• [EXERCISE TASK]
Reproduce each line of the rows below verbatim, leaving out the pictures.

= = =

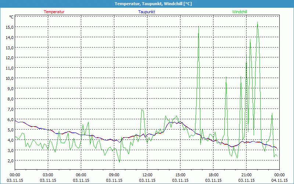The image size is (294, 184).
Task: Click the 12,0 y-axis value label
Action: coord(9,58)
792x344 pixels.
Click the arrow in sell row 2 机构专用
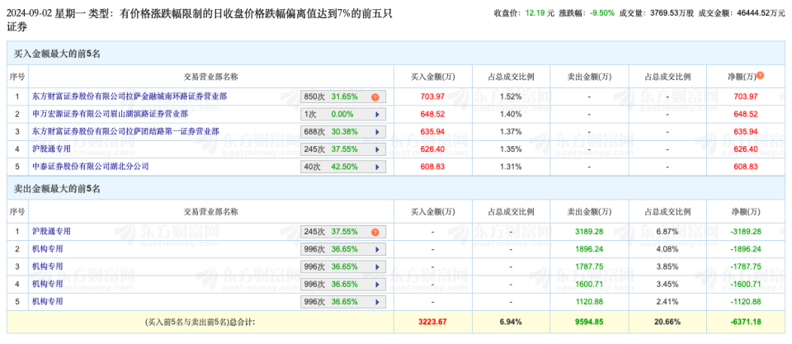click(375, 249)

= = =

• [TASK OUTPUT]
The image size is (294, 184).
Task: Click the 12,0 y-axis value label
Action: coord(9,58)
792x344 pixels.
Click the arrow in sell row 2 机构专用
click(375, 249)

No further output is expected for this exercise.